Por Débora Gallas Steigleder *
Conforme a terceira edição do Atlas da Notícia, publicada no final de 2019, aproximadamente 75% dos municípios da Região Sul do Brasil são enquadrados como desertos ou quase desertos de notícias, onde não há quaisquer veículos jornalísticos ou, na melhor das hipóteses, existem apenas um ou dois deles. Viamão, município vizinho à capital sul-riograndense, Porto Alegre, não está enquadrado enquanto deserto de notícias, pois possui dez veículos listados em pesquisa no realizada no site do projeto. No entanto, foi difícil encontrar textos jornalísticos sobre o tema escolhido para análise desta semana no Observatório: o projeto de implantação de aterro sanitário na área rural do município, nas proximidades da Aldeia Guarani Cantagalo e de propriedades de produção de alimentos orgânicos.
Proposto pela Prefeitura de Viamão no início de 2019, o projeto recebeu inúmeras críticas da população local, repercutidas à época por veículos regionais de grande expressividade, como os jornais Zero Hora e Correio do Povo. Pelo fato de a comunidade local seguir mobilizada contra o empreendimento e por conta do agendamento de uma consulta pública pela Prefeitura, realizada na última terça-feira, 14 de janeiro, era de se esperar que as mídias locais estivessem atentas aos desdobramentos desse debate público de relevância para o município. Porém, afora postagens de cidadãos e figuras públicas nas redes sociais, não localizamos cobertura jornalística sobre o acontecimento.
De acordo com busca na ferramenta Google Notícias no dia 15 de janeiro, a única menção de caráter jornalístico à audiência pública aparece em texto do jornal Brasil de Fato publicado em sete de janeiro. O foco da notícia, no entanto, é a aprovação do Projeto de Lei 185/2019, que obriga a aprovação legislativa para instalação de empreendimentos de aterro sanitário, reciclagem e manuseio de lixo no município. Em buscas realizadas individualmente nos portais de veículos locais e regionais, nenhuma menção à realização de audiência pública ou aos desdobramentos do debate sobre a instalação do aterro sanitário – assim como no site da Prefeitura Municipal de Viamão.

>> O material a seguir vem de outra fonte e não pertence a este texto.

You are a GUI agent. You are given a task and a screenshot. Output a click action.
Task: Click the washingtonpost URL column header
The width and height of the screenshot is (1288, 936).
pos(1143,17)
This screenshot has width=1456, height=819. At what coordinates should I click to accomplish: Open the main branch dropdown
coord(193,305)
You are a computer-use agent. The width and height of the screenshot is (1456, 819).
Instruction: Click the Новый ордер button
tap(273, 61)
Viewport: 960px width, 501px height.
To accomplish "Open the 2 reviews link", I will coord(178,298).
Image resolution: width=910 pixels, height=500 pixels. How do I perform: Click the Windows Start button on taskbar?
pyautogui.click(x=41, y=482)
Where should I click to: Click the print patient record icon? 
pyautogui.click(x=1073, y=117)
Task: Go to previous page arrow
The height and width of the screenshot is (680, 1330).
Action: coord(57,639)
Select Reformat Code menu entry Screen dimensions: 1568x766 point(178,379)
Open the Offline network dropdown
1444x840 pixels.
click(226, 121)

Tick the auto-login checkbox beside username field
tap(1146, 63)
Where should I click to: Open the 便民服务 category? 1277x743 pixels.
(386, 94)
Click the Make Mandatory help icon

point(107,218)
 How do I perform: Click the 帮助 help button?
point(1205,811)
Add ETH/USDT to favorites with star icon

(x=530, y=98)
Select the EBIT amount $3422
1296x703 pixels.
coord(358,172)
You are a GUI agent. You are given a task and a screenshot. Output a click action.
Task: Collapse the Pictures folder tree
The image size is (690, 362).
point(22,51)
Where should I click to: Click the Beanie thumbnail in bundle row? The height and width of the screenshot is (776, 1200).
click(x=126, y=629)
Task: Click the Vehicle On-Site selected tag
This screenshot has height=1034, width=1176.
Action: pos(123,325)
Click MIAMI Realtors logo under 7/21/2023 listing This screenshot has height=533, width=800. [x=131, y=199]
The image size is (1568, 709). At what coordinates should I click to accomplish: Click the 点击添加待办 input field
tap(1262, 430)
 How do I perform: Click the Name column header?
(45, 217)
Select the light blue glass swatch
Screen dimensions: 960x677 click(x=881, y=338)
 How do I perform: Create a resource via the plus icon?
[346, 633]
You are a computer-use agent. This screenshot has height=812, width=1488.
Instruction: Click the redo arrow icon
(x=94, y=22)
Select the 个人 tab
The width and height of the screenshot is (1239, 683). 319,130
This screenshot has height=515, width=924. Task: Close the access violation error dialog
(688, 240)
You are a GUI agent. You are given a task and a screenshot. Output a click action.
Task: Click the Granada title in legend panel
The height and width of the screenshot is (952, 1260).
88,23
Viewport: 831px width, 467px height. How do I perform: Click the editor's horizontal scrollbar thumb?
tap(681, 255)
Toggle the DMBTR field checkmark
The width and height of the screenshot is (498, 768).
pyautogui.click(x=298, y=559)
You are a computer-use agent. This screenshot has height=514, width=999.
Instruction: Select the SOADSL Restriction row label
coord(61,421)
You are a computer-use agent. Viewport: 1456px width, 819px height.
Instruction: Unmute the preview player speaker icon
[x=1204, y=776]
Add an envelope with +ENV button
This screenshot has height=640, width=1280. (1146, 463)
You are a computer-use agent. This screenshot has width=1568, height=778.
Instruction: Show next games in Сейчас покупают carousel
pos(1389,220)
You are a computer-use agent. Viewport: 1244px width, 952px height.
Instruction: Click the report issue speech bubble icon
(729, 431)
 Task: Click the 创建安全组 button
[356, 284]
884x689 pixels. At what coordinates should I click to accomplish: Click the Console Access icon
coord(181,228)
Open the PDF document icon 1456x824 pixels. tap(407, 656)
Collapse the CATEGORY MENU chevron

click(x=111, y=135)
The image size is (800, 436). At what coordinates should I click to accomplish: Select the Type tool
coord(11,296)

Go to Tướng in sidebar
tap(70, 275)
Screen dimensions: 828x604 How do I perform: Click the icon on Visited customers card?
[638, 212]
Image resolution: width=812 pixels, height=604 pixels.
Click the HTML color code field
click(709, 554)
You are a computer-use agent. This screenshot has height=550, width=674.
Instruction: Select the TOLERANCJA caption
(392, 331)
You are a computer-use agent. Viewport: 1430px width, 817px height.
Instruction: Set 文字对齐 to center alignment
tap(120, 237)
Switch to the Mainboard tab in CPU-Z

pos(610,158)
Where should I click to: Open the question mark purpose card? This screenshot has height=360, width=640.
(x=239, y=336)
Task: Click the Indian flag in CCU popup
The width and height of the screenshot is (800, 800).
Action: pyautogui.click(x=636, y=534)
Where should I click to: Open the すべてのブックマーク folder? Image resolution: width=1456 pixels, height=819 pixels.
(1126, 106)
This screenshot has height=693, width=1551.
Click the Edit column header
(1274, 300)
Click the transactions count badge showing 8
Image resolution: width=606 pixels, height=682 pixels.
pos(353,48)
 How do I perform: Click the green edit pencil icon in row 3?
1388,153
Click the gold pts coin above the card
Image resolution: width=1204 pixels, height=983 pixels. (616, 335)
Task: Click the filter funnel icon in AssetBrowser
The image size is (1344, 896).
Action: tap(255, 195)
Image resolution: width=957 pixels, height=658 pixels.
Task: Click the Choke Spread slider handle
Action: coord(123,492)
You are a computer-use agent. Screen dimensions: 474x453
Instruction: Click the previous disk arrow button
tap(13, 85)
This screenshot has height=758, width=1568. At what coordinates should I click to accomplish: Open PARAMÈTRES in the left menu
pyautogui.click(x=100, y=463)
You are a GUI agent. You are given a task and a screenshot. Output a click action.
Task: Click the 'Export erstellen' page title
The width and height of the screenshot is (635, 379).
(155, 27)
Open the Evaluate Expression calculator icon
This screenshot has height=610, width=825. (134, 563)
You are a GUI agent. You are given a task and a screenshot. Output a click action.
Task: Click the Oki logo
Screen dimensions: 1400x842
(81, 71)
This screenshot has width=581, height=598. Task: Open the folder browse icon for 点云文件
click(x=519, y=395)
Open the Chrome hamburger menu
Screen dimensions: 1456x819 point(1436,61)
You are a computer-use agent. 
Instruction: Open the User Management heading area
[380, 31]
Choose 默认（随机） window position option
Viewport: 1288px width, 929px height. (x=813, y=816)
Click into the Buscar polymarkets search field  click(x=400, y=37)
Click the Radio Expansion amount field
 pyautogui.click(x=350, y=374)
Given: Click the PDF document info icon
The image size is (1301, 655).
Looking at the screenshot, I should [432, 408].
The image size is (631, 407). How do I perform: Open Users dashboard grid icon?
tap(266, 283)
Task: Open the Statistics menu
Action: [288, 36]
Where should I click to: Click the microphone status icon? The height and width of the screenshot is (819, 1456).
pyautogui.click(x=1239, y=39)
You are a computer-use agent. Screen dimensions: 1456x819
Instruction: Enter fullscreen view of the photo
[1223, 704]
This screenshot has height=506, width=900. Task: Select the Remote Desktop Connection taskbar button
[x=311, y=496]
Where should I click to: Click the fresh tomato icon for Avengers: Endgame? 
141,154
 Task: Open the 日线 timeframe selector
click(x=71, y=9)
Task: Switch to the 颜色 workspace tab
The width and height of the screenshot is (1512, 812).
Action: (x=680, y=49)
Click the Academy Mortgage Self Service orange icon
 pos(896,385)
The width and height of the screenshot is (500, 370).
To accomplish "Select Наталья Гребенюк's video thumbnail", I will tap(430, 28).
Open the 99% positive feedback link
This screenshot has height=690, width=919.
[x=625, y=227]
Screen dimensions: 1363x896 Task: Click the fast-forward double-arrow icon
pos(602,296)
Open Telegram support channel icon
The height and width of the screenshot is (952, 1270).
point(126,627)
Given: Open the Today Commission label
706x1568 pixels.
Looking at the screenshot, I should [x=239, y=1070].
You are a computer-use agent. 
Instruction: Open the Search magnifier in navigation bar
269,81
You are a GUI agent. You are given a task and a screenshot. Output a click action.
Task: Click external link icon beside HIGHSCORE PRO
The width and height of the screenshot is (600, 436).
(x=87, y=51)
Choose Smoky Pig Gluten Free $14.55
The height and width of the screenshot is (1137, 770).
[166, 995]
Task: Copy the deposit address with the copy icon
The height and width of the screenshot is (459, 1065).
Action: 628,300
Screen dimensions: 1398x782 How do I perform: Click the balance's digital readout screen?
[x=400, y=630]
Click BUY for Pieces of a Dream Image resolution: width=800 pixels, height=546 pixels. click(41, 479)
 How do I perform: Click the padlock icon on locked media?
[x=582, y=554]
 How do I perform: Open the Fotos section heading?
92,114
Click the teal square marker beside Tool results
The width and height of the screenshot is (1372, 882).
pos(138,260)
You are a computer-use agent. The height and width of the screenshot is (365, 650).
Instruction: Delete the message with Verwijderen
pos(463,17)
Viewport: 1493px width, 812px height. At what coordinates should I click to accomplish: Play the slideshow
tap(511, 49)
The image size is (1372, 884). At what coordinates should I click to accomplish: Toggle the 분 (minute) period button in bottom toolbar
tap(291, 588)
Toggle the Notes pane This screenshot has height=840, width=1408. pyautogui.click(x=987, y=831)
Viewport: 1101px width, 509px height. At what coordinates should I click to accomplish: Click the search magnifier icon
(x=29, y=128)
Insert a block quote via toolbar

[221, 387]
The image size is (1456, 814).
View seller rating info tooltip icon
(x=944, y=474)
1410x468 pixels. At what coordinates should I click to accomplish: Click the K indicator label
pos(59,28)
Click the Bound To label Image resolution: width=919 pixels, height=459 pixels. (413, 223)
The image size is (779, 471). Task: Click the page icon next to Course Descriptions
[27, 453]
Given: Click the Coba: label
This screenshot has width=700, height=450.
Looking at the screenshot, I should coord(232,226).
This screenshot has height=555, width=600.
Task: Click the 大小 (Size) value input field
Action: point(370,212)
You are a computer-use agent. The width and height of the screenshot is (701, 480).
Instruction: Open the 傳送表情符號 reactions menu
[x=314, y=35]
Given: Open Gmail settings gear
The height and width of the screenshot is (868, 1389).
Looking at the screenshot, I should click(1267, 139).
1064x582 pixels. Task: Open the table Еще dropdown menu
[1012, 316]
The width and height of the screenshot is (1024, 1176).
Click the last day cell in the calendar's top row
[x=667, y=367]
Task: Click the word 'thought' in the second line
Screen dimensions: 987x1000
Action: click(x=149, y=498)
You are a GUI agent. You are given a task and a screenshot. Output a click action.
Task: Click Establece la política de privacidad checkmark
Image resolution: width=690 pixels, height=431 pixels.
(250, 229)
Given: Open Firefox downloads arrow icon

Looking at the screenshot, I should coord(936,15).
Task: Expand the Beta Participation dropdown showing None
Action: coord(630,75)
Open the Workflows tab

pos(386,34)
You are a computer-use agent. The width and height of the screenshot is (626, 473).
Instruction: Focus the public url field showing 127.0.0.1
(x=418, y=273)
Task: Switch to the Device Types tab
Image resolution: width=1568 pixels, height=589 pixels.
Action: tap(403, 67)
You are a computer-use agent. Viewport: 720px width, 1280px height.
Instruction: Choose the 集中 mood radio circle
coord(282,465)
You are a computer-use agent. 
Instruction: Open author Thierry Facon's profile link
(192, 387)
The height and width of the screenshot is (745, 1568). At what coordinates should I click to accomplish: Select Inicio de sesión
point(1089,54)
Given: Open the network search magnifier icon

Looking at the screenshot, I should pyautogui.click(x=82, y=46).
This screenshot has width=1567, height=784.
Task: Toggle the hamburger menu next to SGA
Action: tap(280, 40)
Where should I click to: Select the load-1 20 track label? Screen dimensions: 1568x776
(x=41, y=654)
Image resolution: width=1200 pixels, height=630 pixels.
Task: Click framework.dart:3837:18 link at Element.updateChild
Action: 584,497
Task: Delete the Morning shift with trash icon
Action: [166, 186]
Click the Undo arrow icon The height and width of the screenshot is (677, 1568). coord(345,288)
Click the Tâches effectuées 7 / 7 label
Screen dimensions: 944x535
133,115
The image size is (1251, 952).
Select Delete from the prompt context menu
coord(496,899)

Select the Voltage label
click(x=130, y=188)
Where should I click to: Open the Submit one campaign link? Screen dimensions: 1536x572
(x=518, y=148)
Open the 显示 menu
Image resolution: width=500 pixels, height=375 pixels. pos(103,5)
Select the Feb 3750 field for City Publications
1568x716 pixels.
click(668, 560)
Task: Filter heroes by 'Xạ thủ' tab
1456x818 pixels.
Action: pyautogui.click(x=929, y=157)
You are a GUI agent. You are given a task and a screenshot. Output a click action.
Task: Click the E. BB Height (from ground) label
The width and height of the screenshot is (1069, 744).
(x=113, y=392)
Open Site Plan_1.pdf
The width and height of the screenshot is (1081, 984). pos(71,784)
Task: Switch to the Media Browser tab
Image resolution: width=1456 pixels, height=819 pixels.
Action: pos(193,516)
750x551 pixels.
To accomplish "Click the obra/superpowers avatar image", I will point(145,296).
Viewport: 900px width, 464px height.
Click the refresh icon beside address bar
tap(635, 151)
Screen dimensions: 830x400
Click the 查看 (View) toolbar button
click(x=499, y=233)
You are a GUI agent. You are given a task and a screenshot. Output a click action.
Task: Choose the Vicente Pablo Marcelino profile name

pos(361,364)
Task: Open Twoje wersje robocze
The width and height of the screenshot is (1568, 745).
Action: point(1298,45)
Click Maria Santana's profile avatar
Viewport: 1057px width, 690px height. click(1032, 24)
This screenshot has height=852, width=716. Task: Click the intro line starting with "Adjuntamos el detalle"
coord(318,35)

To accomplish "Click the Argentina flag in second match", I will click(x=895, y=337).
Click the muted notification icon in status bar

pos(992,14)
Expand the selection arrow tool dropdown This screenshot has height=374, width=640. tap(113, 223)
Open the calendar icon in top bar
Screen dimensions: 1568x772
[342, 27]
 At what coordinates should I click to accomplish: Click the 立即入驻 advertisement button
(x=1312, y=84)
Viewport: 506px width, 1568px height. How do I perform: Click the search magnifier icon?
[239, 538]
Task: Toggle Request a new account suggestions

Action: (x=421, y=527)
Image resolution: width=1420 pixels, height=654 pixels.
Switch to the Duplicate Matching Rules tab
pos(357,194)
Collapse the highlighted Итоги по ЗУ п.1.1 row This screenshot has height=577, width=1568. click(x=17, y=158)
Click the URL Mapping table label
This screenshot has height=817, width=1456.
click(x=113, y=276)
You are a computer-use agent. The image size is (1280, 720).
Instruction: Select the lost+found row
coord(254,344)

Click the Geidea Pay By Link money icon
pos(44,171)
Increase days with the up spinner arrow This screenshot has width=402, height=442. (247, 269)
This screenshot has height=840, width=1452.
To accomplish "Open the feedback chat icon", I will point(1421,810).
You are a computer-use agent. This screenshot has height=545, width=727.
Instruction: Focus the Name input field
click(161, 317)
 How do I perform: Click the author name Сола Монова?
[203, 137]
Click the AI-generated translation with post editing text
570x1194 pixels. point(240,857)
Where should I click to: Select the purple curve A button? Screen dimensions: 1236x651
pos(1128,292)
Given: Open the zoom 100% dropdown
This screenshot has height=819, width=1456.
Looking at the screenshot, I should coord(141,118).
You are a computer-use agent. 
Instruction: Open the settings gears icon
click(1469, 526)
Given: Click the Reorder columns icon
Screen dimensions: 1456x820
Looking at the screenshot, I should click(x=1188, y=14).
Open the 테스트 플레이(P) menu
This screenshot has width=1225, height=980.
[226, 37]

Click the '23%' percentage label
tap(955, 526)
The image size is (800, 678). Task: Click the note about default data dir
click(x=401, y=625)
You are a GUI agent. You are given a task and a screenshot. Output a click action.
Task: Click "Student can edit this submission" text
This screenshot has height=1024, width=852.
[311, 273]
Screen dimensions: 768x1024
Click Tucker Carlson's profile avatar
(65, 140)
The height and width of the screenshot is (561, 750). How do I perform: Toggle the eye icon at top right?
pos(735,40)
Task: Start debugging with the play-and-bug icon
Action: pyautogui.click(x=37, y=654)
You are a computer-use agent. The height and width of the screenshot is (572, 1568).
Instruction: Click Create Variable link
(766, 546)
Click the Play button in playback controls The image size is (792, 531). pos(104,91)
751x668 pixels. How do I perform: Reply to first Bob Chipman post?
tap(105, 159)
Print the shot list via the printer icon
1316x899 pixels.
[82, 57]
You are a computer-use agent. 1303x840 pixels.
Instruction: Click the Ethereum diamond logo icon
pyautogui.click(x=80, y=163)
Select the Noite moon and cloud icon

Na página do Facebook Correio Viamonense, a qual conta com mais de 12 mil curtidas e se intitula enquanto empresa de mídia com sede em Viamão, há um post com foto da audiência pública e texto contrário ao projeto. Embora não apareça no Atlas da Notícia e seu conteúdo possa não ser caracterizado enquanto jornalismo por replicar textos e imagens sem indicar fonte ou por compartilhar postagens de perfis pessoais, por exemplo, é possível crer que tal página seja resultado de uma ação popular a fim de repercutir assuntos de interesse público. Isto porque, em comparação, a página do Diário de Viamão, veículo listado no Atlas da Notícia e que conta com mais de 23 mil curtidas, não publica quaisquer atualizações desde o dia 4 de janeiro.
Na série O jornalismo no Brasil em 2020, o fortalecimento do jornalismo local foi apontado por Nina Weingrill como uma urgência frente ao crescimento dos desertos de notícias. E são iniciativas da própria comunidade que podem suprir o vazio informativo, ainda que soluções para a sobrevivência financeira precisem ser testadas e aprimoradas. No caso de temas ambientais, esta necessidade é ainda mais evidente. Pautas relevantes para atuais e futuras gerações de comunidades heterogêneas como a população rural de Viamão, em vias de ser diretamente impactada pelo empreendimento do aterro sanitário, seguem invisibilizadas no contexto de crise do jornalismo enquanto instituição e modelo de negócios.